So for example if I'm in a softer part of my score, my mod wheel is down in the p section and all volume is done with expression. When I get to a much more climatic part, the mod wheel goes up to ff right before the line starts and again, expression is used for volume. 

So the phasing thing never bothered me with any library because I never move the mod wheel while the line is playing - moving the mod wheel is done before the line starts. All volume is either CC11 or CC2 (breath controller).

Again I never asked but I fell into doing it this way because I never understood the point of two volume controls so I just assigned different functions to each.

Besides, you're supposed to select the shorts with the mod wheel in the CS series. I never understood how that worked...how do you select different shorts without messing with the dynamic layers? I always use keyswitches so it doesn't bother me but that always confused me as well.


----------



## ridgero

Sebanimation said:


> Absolutely loving this library so far. Never had a dedicated woodwinds library so this opens up so many possibilities. Had to try it out with one of my favorite pieces ever.  (Only CSS libraries used) Still fiddling around with the mix, right now I only used the OH mic on all woods.



Raiders of the Lost Ark? :D


----------



## Tremendouz

VivianaSings said:


> Besides, you're supposed to select the shorts with the mod wheel in the CS series. I never understood how that worked...how do you select different shorts without messing with the dynamic layers?


With shorts you select the dynamic layer with note velocity while modwheel only switches between the different short articulations


----------



## VivianaSings

Tremendouz said:


> With shorts you select the dynamic layer with note velocity while modwheel only switches between the different short articulations


Ah thanks for the heads up. I've had the series forever and I'm still figuring it out lol


----------



## Robert_G

Bluemount Score said:


> Thanks for the kind words!!
> 
> Here are the mic settings:
> 
> CSSS first chairs:
> -8.5dB Close
> -24dB Main
> -3.5dB Room
> 
> CSS:
> -4.5 Close
> -20dB Main
> -3.5dB Room
> 
> CSW:
> -12dB OH
> -30dB Main
> -2.5dB Room
> 
> CSB (just the solo horn in this track):
> -16.5dB Close
> -2.0dB Room
> 
> CSP:
> -16.0dB Close
> -10dB Main
> -3.0dB Room
> 
> Additional space created with Seventh Heaven Studio A preset, adjusted individually for the sections. Panning was only done by using close mics.



Just want to say thanks for sharing the mic configuration. I tried them out and can't believe the noise reduction with lowering the main mic. Not sure I would have thought to try that. The CSS strings are cleaner, and it makes a huge difference with the woodwinds. The woodwinds come to life even more with the lowering the volume of the main mic to your setting.

I noticed you didn't do much with the Brass. Have you tried different mic configurations with them.?


----------



## Bluemount Score

Robert_G said:


> I noticed you didn't do much with the Brass. Have you tried different mic configurations with them.?

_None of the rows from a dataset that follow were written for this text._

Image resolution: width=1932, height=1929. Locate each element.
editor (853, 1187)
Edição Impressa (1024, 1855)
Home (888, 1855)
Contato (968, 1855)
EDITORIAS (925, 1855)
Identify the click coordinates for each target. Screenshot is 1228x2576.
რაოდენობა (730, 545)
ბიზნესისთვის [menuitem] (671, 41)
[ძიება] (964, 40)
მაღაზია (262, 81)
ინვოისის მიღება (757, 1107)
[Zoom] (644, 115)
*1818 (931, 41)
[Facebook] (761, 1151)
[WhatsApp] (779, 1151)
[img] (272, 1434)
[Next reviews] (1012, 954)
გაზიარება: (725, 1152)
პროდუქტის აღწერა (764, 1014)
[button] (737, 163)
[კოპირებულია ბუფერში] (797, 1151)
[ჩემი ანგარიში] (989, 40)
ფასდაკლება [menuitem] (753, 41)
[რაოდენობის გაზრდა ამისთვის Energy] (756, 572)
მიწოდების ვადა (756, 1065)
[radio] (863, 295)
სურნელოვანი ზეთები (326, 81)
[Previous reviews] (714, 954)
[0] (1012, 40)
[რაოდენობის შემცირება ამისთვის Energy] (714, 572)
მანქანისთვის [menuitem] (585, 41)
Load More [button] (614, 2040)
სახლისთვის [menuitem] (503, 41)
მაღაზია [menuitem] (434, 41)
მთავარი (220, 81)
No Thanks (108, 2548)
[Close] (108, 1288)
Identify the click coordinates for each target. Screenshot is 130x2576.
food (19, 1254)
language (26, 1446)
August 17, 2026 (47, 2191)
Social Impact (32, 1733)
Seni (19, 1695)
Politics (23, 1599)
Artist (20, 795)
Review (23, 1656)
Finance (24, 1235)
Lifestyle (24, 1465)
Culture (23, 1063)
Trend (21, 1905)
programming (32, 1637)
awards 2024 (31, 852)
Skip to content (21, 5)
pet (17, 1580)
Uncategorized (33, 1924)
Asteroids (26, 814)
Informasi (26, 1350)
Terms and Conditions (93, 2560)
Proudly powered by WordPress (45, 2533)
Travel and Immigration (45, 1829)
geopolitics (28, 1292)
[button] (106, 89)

Well, I completely muted the main mic in my brass but increased the room mic by a bit, so it's quite different to the mix mic which is too up front imo (like it is with CSW). The close mic is mostly there to pan the instrument. Tone-wise I could live without it and just have the room mic. I pushed the brass back even a little further with a single instance of Seventh Heaven. That's the configuration how it is in my current template.
With so much room mic in my setup you shouldn't dislike the room tone of the series, which some people do (it's not always my favorit either), because of course a more ambient room tone is exactly what you get from that - I generally prefer to shape the signal with mic positions as far as I can, before adding any reverb effect


----------



## Robert_G

Bluemount Score said:


> Well, I completely muted the main mic in my brass but increased the room mic by a bit, so it's quite different to the mix mic which is too up front imo (like it is with CSW). The close mic is mostly there to pan the instrument. Tone-wise I could live without it and just have the room mic. I pushed the brass back even a little further with a single instance of Seventh Heaven. That's the configuration how it is in my current template.
> With so much room mic in my setup you shouldn't dislike the room tone of the series, which some people do (it's not always my favorit either), because of course a more ambient room tone is exactly what you get from that - I generally prefer to shape the signal with mic positions as far as I can, before adding any reverb effect


Ah...ok. When I saw there was no adjustment on the Brass, I assumed you left it at it's starting point. I didn't realize you turned it down to mute.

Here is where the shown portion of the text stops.